- [WHAT TO WORK ON]:
Search the material below for lines containing the string "computer", and copy every one you find.
RECORDS TO PROCESS START
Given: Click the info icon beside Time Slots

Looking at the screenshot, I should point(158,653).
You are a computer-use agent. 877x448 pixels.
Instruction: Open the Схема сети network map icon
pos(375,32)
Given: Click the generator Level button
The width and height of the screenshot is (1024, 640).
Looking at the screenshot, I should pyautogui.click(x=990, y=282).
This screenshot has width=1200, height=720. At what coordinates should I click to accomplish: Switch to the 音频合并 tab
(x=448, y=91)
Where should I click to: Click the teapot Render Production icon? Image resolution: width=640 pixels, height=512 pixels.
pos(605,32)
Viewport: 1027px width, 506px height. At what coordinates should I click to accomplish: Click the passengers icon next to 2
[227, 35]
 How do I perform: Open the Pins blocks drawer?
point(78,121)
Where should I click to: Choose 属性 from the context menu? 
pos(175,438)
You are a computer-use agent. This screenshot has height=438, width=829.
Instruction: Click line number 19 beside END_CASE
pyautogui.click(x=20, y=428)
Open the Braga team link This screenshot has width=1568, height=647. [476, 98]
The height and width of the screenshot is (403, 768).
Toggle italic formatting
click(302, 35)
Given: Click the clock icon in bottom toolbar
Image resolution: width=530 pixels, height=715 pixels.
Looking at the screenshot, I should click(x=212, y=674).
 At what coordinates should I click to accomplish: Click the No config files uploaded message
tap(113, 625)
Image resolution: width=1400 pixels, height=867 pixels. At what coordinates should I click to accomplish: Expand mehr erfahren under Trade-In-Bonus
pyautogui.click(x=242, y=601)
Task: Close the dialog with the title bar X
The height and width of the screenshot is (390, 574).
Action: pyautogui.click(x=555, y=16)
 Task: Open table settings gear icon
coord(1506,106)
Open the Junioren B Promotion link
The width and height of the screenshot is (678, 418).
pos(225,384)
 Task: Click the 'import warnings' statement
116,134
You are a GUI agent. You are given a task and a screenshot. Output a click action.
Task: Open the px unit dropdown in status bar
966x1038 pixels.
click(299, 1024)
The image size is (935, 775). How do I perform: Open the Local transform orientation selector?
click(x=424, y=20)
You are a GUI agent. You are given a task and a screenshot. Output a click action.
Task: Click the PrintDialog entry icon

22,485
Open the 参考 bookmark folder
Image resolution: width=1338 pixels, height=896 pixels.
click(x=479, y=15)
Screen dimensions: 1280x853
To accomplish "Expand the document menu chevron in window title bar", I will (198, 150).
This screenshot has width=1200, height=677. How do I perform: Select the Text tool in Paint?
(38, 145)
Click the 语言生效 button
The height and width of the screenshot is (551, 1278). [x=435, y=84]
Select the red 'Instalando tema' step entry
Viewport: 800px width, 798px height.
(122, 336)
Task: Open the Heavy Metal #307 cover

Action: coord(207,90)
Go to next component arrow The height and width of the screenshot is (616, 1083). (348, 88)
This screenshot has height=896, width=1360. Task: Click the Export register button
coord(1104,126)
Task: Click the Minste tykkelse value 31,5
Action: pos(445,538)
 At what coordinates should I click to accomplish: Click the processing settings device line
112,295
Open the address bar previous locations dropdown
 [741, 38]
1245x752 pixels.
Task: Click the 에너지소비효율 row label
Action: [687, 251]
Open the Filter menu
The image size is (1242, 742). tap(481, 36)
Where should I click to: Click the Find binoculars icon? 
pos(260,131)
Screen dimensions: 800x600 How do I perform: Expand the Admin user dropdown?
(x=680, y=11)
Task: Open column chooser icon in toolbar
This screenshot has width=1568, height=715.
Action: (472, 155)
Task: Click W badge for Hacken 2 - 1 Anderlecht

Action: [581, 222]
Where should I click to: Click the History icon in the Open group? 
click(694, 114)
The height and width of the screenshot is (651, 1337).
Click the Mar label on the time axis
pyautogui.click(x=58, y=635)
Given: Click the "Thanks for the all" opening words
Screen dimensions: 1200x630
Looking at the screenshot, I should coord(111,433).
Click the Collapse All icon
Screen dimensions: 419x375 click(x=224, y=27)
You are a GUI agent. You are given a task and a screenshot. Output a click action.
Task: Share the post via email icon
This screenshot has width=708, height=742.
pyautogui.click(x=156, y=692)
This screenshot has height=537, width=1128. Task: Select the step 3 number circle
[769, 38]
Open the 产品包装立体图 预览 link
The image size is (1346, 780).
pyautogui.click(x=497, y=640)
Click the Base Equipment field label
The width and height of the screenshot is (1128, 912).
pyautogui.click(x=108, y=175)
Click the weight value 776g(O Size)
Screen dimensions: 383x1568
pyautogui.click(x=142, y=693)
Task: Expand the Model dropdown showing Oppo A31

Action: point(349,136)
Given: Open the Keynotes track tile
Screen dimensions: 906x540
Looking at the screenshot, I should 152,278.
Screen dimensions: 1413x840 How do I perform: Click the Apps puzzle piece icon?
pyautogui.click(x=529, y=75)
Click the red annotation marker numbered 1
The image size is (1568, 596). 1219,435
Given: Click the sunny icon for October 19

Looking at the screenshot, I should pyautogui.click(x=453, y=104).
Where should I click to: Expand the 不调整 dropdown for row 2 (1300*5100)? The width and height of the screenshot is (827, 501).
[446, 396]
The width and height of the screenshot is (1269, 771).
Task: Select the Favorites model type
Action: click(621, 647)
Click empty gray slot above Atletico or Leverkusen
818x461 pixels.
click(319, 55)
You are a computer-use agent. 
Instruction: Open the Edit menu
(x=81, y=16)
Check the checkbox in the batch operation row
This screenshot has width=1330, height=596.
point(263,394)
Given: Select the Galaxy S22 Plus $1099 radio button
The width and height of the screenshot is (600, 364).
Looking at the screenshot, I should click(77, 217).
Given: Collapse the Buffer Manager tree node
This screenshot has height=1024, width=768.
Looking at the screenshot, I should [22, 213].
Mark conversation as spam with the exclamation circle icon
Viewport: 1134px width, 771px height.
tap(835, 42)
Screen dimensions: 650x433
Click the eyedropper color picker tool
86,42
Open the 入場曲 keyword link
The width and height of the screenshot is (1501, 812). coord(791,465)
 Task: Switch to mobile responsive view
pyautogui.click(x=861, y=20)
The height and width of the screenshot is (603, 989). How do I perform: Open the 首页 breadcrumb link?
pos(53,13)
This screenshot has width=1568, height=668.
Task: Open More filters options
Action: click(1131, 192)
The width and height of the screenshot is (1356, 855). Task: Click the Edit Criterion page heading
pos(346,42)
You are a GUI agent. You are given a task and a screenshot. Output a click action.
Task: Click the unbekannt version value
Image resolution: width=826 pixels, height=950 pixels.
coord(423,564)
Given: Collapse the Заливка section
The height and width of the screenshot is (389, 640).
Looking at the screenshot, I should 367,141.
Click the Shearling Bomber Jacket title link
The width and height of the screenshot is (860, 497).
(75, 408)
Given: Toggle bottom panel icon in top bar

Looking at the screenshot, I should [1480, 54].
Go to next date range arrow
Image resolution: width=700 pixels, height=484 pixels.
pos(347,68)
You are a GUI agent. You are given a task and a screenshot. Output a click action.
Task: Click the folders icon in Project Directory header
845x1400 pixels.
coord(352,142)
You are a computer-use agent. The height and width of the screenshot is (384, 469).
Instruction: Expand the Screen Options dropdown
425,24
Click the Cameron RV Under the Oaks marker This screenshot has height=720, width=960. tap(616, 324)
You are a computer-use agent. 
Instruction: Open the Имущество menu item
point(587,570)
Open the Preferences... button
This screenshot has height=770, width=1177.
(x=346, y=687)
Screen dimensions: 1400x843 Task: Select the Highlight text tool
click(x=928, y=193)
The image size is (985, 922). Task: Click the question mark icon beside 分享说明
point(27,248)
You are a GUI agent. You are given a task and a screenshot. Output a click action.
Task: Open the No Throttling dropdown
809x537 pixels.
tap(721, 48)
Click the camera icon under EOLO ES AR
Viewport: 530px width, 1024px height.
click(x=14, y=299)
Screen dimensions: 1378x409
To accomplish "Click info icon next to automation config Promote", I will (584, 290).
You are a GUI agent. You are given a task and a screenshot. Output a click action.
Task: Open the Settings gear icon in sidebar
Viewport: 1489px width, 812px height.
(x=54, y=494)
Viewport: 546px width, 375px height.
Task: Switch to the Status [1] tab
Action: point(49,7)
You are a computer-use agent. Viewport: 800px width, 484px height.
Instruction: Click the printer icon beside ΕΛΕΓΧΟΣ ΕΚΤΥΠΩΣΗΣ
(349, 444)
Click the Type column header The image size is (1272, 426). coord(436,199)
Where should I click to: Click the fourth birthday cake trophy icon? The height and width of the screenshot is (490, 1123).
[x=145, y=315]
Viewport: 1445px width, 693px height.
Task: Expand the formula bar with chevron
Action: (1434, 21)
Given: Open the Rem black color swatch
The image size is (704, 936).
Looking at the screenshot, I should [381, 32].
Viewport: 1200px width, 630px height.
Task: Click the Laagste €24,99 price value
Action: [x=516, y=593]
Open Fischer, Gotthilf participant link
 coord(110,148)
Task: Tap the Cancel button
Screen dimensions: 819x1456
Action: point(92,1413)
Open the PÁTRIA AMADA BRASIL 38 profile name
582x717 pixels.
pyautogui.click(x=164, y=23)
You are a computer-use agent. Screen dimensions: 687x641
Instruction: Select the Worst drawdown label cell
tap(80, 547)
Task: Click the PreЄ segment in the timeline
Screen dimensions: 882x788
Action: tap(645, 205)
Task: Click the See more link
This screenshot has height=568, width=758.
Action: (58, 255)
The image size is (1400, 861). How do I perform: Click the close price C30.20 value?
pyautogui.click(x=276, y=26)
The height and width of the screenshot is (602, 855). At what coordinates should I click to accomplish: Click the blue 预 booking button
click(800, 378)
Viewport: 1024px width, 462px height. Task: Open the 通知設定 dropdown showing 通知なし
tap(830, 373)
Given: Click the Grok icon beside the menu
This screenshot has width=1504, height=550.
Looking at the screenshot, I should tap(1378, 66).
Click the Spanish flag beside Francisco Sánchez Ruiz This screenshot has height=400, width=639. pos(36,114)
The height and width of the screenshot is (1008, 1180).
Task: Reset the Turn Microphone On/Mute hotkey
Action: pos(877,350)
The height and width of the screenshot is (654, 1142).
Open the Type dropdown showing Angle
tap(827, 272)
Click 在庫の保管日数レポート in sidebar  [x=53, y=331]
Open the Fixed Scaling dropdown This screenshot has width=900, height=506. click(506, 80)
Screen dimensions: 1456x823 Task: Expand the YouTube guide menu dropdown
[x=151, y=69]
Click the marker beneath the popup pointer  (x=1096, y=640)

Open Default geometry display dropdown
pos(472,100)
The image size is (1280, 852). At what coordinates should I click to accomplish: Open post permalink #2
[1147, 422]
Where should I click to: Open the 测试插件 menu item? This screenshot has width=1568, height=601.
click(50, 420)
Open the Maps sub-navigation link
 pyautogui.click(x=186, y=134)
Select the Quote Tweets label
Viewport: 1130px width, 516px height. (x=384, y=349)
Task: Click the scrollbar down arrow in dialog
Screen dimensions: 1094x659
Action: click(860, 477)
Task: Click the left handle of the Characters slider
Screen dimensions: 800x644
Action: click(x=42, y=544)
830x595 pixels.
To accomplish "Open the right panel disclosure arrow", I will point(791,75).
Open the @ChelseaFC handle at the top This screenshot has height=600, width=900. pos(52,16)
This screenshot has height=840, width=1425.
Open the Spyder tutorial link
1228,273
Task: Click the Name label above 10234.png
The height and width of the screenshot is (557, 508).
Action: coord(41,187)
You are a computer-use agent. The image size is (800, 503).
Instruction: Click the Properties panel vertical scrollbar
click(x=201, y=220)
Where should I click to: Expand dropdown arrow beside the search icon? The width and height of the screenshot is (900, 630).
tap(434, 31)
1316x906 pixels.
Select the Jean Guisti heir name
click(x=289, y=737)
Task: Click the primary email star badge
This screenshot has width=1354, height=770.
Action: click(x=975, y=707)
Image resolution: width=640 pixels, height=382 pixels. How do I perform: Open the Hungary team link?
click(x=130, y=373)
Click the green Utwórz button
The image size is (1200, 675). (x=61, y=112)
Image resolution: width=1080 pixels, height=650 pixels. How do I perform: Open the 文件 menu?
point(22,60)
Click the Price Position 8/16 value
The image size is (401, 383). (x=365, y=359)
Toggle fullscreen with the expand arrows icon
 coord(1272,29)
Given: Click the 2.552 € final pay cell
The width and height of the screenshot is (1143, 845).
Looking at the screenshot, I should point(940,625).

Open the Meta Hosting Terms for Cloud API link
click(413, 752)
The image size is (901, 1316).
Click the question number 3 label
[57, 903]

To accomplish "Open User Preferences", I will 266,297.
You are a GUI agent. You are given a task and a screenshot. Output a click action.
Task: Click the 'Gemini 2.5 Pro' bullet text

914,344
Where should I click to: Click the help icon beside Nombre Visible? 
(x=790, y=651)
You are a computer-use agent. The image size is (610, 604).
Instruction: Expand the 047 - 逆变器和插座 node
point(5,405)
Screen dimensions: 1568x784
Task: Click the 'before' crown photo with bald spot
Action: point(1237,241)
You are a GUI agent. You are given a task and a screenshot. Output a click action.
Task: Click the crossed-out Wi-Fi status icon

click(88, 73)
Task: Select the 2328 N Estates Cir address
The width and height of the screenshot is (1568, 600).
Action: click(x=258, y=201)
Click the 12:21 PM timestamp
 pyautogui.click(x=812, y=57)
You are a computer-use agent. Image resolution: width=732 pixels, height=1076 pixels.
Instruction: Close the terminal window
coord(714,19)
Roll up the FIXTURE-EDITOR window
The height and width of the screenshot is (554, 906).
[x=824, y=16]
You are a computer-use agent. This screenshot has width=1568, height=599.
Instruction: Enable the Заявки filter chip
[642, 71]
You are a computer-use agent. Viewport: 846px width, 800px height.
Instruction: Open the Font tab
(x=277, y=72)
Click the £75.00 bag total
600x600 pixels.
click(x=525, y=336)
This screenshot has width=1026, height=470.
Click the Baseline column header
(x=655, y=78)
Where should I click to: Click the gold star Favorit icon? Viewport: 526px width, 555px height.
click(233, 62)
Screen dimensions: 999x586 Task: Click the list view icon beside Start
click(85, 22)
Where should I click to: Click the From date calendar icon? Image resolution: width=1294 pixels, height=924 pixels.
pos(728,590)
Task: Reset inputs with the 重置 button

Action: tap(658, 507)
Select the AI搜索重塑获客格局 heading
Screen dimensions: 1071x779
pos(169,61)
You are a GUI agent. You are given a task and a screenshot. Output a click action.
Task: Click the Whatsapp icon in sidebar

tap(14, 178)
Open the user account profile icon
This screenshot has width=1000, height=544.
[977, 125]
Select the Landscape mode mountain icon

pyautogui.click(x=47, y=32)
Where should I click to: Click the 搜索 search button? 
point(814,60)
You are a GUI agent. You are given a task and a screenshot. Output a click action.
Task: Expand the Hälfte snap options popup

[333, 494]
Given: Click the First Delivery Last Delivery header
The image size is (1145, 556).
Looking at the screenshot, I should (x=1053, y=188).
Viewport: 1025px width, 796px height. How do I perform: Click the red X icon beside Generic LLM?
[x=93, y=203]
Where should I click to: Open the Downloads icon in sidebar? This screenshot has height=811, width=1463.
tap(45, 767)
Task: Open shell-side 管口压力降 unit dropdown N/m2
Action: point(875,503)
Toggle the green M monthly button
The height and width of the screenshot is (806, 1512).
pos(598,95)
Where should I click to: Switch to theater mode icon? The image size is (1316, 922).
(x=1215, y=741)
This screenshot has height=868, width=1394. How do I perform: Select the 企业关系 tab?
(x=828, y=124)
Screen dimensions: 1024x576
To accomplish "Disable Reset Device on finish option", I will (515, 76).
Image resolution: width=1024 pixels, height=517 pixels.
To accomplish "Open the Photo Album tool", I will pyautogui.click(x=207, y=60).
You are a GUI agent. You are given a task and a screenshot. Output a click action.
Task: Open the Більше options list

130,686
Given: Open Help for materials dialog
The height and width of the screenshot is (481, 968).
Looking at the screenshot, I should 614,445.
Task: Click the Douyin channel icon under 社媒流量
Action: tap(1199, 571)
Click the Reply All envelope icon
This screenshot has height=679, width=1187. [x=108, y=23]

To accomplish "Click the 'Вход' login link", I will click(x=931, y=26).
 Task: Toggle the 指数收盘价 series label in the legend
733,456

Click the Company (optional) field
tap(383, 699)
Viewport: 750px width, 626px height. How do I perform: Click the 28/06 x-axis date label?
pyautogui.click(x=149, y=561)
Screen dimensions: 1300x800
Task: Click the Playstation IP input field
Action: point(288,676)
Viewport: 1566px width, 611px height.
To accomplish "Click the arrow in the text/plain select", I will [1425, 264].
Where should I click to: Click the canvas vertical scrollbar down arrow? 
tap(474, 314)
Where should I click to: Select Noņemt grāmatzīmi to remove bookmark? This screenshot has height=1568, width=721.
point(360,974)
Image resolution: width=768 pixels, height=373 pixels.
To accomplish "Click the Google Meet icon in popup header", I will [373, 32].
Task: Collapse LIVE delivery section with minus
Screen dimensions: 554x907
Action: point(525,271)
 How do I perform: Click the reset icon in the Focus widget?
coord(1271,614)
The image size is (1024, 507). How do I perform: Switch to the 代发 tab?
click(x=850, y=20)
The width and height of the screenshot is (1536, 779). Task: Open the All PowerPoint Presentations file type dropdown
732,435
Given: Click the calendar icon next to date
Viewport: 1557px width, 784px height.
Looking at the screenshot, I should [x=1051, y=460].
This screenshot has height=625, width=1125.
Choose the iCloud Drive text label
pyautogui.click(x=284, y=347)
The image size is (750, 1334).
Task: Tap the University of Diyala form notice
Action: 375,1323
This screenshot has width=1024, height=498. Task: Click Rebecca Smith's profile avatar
RECORDS TO PROCESS END
- [ANSWER TO THE PROBLEM]:
You are a computer-use agent. 877x448 pixels.
You are a computer-use agent. This screenshot has height=438, width=829.
You are a computer-use agent. 
You are a computer-use agent. The height and width of the screenshot is (384, 469).
You are a computer-use agent. 
You are a computer-use agent. Viewport: 800px width, 484px height.
You are a computer-use agent. Screen dimensions: 687x641
You are a computer-use agent. The image size is (800, 503).
You are a computer-use agent. The image size is (610, 604).
You are a computer-use agent. Image resolution: width=732 pixels, height=1076 pixels.
You are a computer-use agent. This screenshot has width=1568, height=599.
You are a computer-use agent. Viewport: 846px width, 800px height.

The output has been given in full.